◆ THE TASK:
Turn the records below into a numbered list, one item per line, and leave out any blank lines.

◆ RECORD SET:

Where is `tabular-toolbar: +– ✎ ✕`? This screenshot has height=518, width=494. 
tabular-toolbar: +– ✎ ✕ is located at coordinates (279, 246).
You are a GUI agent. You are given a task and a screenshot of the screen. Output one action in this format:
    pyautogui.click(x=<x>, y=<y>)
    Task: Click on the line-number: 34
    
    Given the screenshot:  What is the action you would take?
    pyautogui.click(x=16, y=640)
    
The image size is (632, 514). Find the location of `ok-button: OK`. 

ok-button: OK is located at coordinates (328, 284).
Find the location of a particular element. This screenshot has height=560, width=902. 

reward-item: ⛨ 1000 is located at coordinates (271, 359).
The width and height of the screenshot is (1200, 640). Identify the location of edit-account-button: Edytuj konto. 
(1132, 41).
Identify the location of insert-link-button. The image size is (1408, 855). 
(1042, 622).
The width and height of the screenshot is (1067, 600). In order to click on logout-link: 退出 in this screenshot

◆ FINAL ANSWER:
1. Where is `tabular-toolbar: +– ✎ ✕`? This screenshot has height=518, width=494. 
2. tabular-toolbar: +– ✎ ✕ is located at coordinates (279, 246).
3. You are a GUI agent. You are given a task and a screenshot of the screen. Output one action in this format:
4.     pyautogui.click(x=<x>, y=<y>)
5.     Task: Click on the line-number: 34
6.     Given the screenshot:  What is the action you would take?
7.     pyautogui.click(x=16, y=640)
8. The image size is (632, 514). Find the location of `ok-button: OK`. 
9. ok-button: OK is located at coordinates (328, 284).
10. Find the location of a particular element. This screenshot has height=560, width=902. 
11. reward-item: ⛨ 1000 is located at coordinates (271, 359).
12. The width and height of the screenshot is (1200, 640). Identify the location of edit-account-button: Edytuj konto. 
13. (1132, 41).
14. Identify the location of insert-link-button. The image size is (1408, 855). 
15. (1042, 622).
16. The width and height of the screenshot is (1067, 600). In order to click on logout-link: 退出 in this screenshot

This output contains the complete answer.